**Activity**
Retype the whole listing exactly.

**Available data**
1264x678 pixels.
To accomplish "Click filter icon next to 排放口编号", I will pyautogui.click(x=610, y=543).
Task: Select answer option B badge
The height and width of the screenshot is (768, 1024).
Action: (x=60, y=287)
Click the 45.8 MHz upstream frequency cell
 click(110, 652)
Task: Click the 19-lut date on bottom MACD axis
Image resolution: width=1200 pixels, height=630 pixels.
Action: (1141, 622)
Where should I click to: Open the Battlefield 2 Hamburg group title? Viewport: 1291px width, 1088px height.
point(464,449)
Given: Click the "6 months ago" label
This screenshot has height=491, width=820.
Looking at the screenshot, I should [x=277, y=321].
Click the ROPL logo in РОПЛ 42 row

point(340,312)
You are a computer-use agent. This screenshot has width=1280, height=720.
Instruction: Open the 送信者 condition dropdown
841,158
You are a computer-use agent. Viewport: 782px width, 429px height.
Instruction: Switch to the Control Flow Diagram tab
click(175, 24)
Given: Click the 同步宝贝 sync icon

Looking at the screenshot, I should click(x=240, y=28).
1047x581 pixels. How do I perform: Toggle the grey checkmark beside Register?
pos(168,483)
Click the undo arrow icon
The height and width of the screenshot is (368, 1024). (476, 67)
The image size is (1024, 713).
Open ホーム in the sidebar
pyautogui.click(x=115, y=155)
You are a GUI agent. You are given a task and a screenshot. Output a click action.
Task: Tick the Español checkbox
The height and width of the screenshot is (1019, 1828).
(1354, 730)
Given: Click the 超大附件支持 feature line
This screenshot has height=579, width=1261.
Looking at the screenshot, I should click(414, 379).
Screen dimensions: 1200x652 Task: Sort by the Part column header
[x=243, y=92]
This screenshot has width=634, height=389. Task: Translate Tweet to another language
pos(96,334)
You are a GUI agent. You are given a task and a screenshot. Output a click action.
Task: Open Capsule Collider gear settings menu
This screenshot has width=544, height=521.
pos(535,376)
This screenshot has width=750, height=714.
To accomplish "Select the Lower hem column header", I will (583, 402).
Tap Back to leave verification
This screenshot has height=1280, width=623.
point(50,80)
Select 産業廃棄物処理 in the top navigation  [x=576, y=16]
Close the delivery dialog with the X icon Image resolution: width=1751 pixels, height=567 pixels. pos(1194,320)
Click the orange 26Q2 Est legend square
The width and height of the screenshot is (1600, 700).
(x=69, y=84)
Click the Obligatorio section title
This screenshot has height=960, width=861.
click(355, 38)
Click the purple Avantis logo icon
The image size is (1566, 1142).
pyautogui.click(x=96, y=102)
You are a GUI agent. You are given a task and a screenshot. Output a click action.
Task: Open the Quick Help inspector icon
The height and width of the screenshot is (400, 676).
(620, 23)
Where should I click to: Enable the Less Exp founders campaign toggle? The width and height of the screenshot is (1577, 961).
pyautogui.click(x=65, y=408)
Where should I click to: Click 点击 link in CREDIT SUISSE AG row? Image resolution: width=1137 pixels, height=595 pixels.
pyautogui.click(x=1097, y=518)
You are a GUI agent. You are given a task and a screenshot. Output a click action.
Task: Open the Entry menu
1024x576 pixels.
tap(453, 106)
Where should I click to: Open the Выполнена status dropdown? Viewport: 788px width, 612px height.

**Output for this task**
1264x678 pixels.
To accomplish "Click filter icon next to 排放口编号", I will pyautogui.click(x=610, y=543).
Task: Select answer option B badge
The height and width of the screenshot is (768, 1024).
Action: (x=60, y=287)
Click the 45.8 MHz upstream frequency cell
 click(110, 652)
Task: Click the 19-lut date on bottom MACD axis
Image resolution: width=1200 pixels, height=630 pixels.
Action: (1141, 622)
Where should I click to: Open the Battlefield 2 Hamburg group title? Viewport: 1291px width, 1088px height.
point(464,449)
Given: Click the "6 months ago" label
This screenshot has height=491, width=820.
Looking at the screenshot, I should [x=277, y=321].
Click the ROPL logo in РОПЛ 42 row

point(340,312)
You are a computer-use agent. This screenshot has width=1280, height=720.
Instruction: Open the 送信者 condition dropdown
841,158
You are a computer-use agent. Viewport: 782px width, 429px height.
Instruction: Switch to the Control Flow Diagram tab
click(175, 24)
Given: Click the 同步宝贝 sync icon

Looking at the screenshot, I should click(x=240, y=28).
1047x581 pixels. How do I perform: Toggle the grey checkmark beside Register?
pos(168,483)
Click the undo arrow icon
The height and width of the screenshot is (368, 1024). (476, 67)
The image size is (1024, 713).
Open ホーム in the sidebar
pyautogui.click(x=115, y=155)
You are a GUI agent. You are given a task and a screenshot. Output a click action.
Task: Tick the Español checkbox
The height and width of the screenshot is (1019, 1828).
(1354, 730)
Given: Click the 超大附件支持 feature line
This screenshot has height=579, width=1261.
Looking at the screenshot, I should click(414, 379).
Screen dimensions: 1200x652 Task: Sort by the Part column header
[x=243, y=92]
This screenshot has width=634, height=389. Task: Translate Tweet to another language
pos(96,334)
You are a GUI agent. You are given a task and a screenshot. Output a click action.
Task: Open Capsule Collider gear settings menu
This screenshot has width=544, height=521.
pos(535,376)
This screenshot has width=750, height=714.
To accomplish "Select the Lower hem column header", I will (583, 402).
Tap Back to leave verification
This screenshot has height=1280, width=623.
point(50,80)
Select 産業廃棄物処理 in the top navigation  [x=576, y=16]
Close the delivery dialog with the X icon Image resolution: width=1751 pixels, height=567 pixels. pos(1194,320)
Click the orange 26Q2 Est legend square
The width and height of the screenshot is (1600, 700).
(x=69, y=84)
Click the Obligatorio section title
This screenshot has height=960, width=861.
click(355, 38)
Click the purple Avantis logo icon
The image size is (1566, 1142).
pyautogui.click(x=96, y=102)
You are a GUI agent. You are given a task and a screenshot. Output a click action.
Task: Open the Quick Help inspector icon
The height and width of the screenshot is (400, 676).
(620, 23)
Where should I click to: Enable the Less Exp founders campaign toggle? The width and height of the screenshot is (1577, 961).
pyautogui.click(x=65, y=408)
Where should I click to: Click 点击 link in CREDIT SUISSE AG row? Image resolution: width=1137 pixels, height=595 pixels.
pyautogui.click(x=1097, y=518)
You are a GUI agent. You are given a task and a screenshot. Output a click action.
Task: Open the Entry menu
1024x576 pixels.
tap(453, 106)
Where should I click to: Open the Выполнена status dropdown? Viewport: 788px width, 612px height.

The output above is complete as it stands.